Task to carry out: Print every one of the rows below exactly as it stands, without changing a single character.

Interface element records:
════════════════

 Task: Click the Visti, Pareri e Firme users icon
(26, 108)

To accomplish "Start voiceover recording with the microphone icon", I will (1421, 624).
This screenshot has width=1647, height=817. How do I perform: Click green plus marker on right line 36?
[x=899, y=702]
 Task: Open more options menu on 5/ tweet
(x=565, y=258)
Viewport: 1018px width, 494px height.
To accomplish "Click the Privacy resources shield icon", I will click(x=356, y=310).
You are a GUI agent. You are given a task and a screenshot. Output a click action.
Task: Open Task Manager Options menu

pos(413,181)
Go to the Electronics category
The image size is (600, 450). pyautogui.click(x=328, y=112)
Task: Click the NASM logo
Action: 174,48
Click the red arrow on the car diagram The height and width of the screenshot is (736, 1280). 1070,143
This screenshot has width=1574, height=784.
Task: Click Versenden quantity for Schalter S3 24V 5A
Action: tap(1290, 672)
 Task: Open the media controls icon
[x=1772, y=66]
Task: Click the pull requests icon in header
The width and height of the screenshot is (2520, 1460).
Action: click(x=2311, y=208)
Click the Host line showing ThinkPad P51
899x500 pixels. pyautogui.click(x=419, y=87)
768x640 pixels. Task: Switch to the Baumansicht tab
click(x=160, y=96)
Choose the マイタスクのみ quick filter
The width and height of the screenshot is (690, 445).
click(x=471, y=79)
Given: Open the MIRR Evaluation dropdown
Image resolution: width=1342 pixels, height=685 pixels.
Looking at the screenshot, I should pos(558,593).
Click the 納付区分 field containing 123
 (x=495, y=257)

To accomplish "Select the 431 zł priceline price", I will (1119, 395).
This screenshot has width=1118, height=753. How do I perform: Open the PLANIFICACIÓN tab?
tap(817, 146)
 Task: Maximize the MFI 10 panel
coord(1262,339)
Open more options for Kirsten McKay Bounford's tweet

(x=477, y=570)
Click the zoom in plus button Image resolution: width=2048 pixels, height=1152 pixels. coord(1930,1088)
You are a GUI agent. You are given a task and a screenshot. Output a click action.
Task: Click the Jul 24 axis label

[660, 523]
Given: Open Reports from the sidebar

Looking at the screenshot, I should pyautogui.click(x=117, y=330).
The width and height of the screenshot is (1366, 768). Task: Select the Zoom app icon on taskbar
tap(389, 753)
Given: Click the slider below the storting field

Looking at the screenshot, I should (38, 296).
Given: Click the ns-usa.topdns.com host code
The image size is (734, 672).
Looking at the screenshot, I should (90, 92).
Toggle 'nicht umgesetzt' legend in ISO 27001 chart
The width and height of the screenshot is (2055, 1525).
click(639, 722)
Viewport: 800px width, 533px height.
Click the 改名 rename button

════════════════

Exercise solution:
 Task: Click the Visti, Pareri e Firme users icon
(26, 108)

To accomplish "Start voiceover recording with the microphone icon", I will (1421, 624).
This screenshot has width=1647, height=817. How do I perform: Click green plus marker on right line 36?
[x=899, y=702]
 Task: Open more options menu on 5/ tweet
(x=565, y=258)
Viewport: 1018px width, 494px height.
To accomplish "Click the Privacy resources shield icon", I will click(x=356, y=310).
You are a GUI agent. You are given a task and a screenshot. Output a click action.
Task: Open Task Manager Options menu

pos(413,181)
Go to the Electronics category
The image size is (600, 450). pyautogui.click(x=328, y=112)
Task: Click the NASM logo
Action: 174,48
Click the red arrow on the car diagram The height and width of the screenshot is (736, 1280). 1070,143
This screenshot has width=1574, height=784.
Task: Click Versenden quantity for Schalter S3 24V 5A
Action: tap(1290, 672)
 Task: Open the media controls icon
[x=1772, y=66]
Task: Click the pull requests icon in header
The width and height of the screenshot is (2520, 1460).
Action: click(x=2311, y=208)
Click the Host line showing ThinkPad P51
899x500 pixels. pyautogui.click(x=419, y=87)
768x640 pixels. Task: Switch to the Baumansicht tab
click(x=160, y=96)
Choose the マイタスクのみ quick filter
The width and height of the screenshot is (690, 445).
click(x=471, y=79)
Given: Open the MIRR Evaluation dropdown
Image resolution: width=1342 pixels, height=685 pixels.
Looking at the screenshot, I should pos(558,593).
Click the 納付区分 field containing 123
 (x=495, y=257)

To accomplish "Select the 431 zł priceline price", I will (1119, 395).
This screenshot has width=1118, height=753. How do I perform: Open the PLANIFICACIÓN tab?
tap(817, 146)
 Task: Maximize the MFI 10 panel
coord(1262,339)
Open more options for Kirsten McKay Bounford's tweet

(x=477, y=570)
Click the zoom in plus button Image resolution: width=2048 pixels, height=1152 pixels. coord(1930,1088)
You are a GUI agent. You are given a task and a screenshot. Output a click action.
Task: Click the Jul 24 axis label

[660, 523]
Given: Open Reports from the sidebar

Looking at the screenshot, I should pyautogui.click(x=117, y=330).
The width and height of the screenshot is (1366, 768). Task: Select the Zoom app icon on taskbar
tap(389, 753)
Given: Click the slider below the storting field

Looking at the screenshot, I should (38, 296).
Given: Click the ns-usa.topdns.com host code
The image size is (734, 672).
Looking at the screenshot, I should (90, 92).
Toggle 'nicht umgesetzt' legend in ISO 27001 chart
The width and height of the screenshot is (2055, 1525).
click(639, 722)
Viewport: 800px width, 533px height.
Click the 改名 rename button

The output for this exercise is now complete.